An Ethereum-based decentralized finance platform known as Cheese Bank recently suffered a $3.3 million loss — the product of a hack in early November. The thieves utilized a somewhat newly found weakness in the DeFi sector that harnesses flashloans. The Cheese Bank thieves stole the cheddar via dollar-pegged stablecoins USD Coin (USDC), Tether (USDT) and Dai. A number of other platforms have also suffered similar fates in recent days.
“In the string of attacks, we have seen malicious actors use flash loans to instantaneously borrow, swap, deposit and again borrow large numbers of tokens so they can artificially manipulate the price of a specific token on a single exchange (e.g., Uniswap, Curve),” blockchain security firm PeckShield said in a blog post on Monday after citing Value DeFi and Akropolis as two other recent similar DeFi hacks.
“This sequence is essentially the foot in the door, allowing the attacker to then exploit that exchange’s anomalous pricing.”
Value DeFi suffered a hack similar to Cheese Bank’s a few days ago. A sly character pilfered $6 million from the blockchain-based protocol, also harnessing USDC, USDT and Dai in conjunction with the effort.
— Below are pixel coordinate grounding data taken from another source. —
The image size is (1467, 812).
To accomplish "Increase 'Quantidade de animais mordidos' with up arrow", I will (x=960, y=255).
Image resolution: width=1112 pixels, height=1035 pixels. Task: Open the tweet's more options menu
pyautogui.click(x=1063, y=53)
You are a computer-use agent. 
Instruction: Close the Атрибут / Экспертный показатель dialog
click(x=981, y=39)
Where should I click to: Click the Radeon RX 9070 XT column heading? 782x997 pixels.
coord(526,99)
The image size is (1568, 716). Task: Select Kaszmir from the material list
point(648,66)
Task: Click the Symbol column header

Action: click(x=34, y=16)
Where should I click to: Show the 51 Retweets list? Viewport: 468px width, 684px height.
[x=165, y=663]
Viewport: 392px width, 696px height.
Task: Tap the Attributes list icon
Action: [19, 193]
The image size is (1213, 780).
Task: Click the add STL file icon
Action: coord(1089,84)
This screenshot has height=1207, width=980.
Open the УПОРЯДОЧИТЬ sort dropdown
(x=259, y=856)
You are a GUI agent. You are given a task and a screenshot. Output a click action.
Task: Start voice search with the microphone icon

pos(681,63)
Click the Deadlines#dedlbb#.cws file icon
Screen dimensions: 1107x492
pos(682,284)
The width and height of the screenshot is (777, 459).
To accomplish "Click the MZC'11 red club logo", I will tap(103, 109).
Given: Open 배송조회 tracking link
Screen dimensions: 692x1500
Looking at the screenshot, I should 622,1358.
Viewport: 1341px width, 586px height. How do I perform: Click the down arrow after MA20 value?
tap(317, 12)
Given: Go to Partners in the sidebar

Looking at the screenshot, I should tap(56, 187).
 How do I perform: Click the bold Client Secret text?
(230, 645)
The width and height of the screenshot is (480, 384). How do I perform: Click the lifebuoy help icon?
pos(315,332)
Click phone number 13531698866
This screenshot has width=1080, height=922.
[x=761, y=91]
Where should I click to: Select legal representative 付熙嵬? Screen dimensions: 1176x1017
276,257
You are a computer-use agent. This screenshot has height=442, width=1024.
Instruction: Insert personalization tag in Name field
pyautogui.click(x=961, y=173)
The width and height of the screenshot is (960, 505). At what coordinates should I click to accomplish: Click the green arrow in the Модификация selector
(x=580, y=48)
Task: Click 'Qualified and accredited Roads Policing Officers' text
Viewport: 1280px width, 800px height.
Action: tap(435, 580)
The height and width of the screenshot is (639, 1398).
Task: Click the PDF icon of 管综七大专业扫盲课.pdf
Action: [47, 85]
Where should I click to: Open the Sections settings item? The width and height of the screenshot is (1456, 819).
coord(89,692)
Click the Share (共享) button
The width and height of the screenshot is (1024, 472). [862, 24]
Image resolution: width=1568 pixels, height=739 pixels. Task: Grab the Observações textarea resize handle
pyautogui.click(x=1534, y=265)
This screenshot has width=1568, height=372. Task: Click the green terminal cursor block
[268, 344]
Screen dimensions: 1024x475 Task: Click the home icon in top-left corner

Flash loans, a function of the DeFi ecosystem, seem to offer a hole of sorts through which funds can be stolen. Malicious parties also recently hacked Akropolis in another similar incident.
Referring to the Cheese Bank hack in early November, the PeckShield post detailed: “This particular hack drains $3.3 million of USDC/USDT/DAI from Cheese Bank by exploiting a bug in its way to measure asset price from an AMM-based oracle.” The nefarious parties stole the funds on Nov. 6.
The decentralized finance niche of the crypto sector has exploded in 2020, representing the latest intra-sector bubble, with Uniswap serving as a popular DeFi exchange. The sector cooled for a period amid Bitcoin’s soaring price, although DeFi hype appears to be picking up once again.